**To do**
The answer is all of the entries below, repeated exactly and free of pictures.

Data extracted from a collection
========================

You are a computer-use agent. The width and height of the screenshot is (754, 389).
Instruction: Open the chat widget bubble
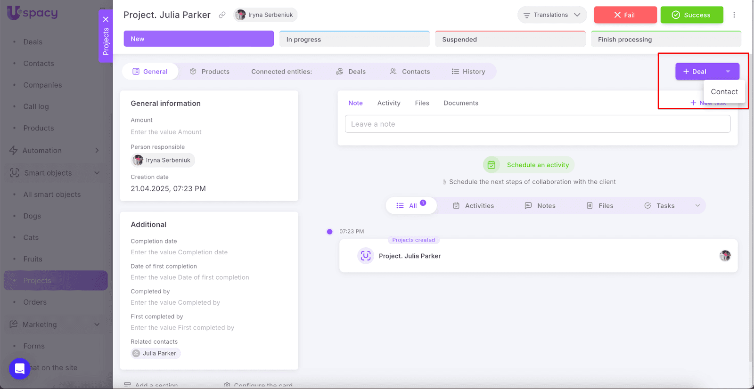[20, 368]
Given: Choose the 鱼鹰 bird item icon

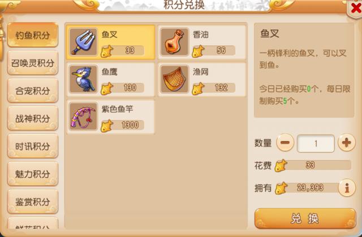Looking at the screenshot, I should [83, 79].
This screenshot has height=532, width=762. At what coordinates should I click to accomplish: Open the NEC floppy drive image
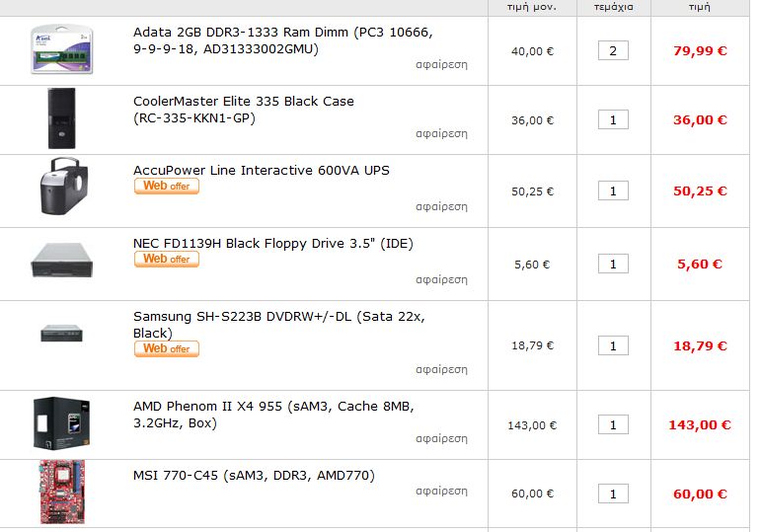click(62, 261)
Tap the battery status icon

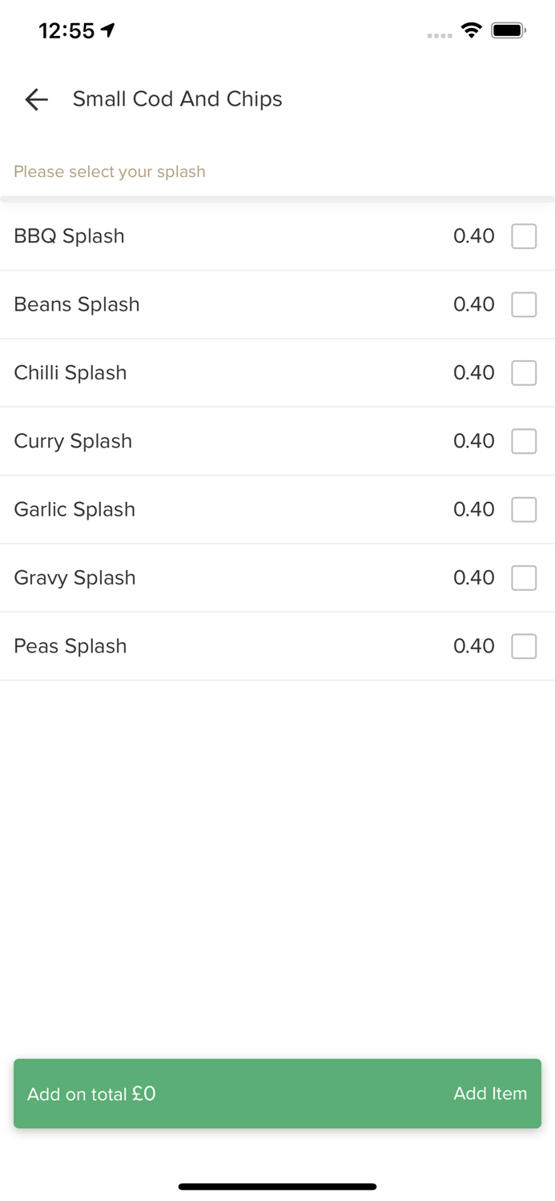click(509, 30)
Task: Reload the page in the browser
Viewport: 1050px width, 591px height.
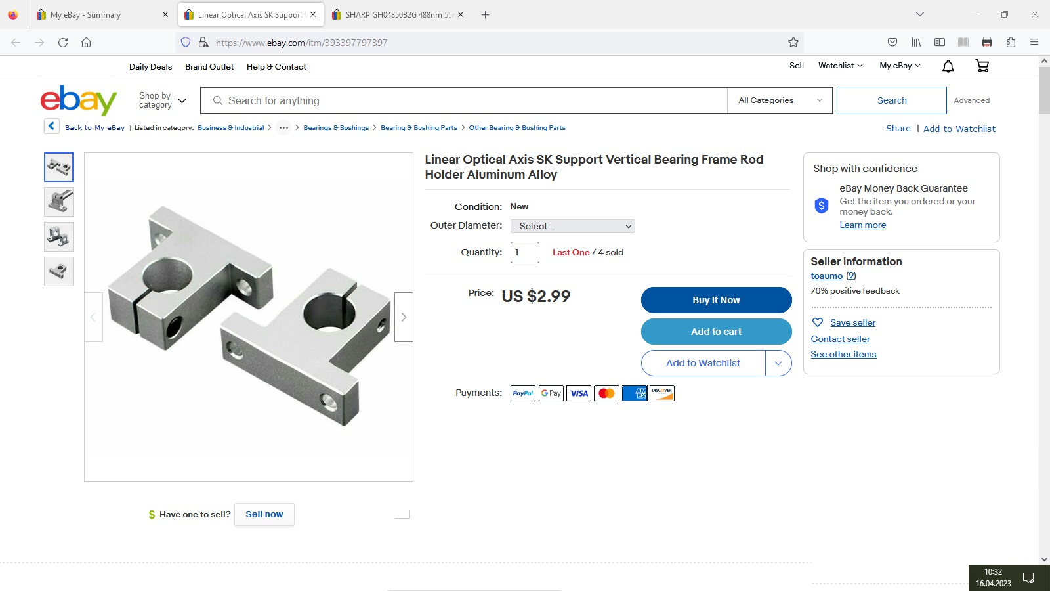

========================

**Output for this exercise**
You are a computer-use agent. The width and height of the screenshot is (754, 389).
Instruction: Open the chat widget bubble
[20, 368]
Given: Choose the 鱼鹰 bird item icon

Looking at the screenshot, I should [83, 79].
This screenshot has height=532, width=762. At what coordinates should I click to accomplish: Open the NEC floppy drive image
click(62, 261)
Tap the battery status icon

click(509, 30)
Task: Reload the page in the browser
Viewport: 1050px width, 591px height.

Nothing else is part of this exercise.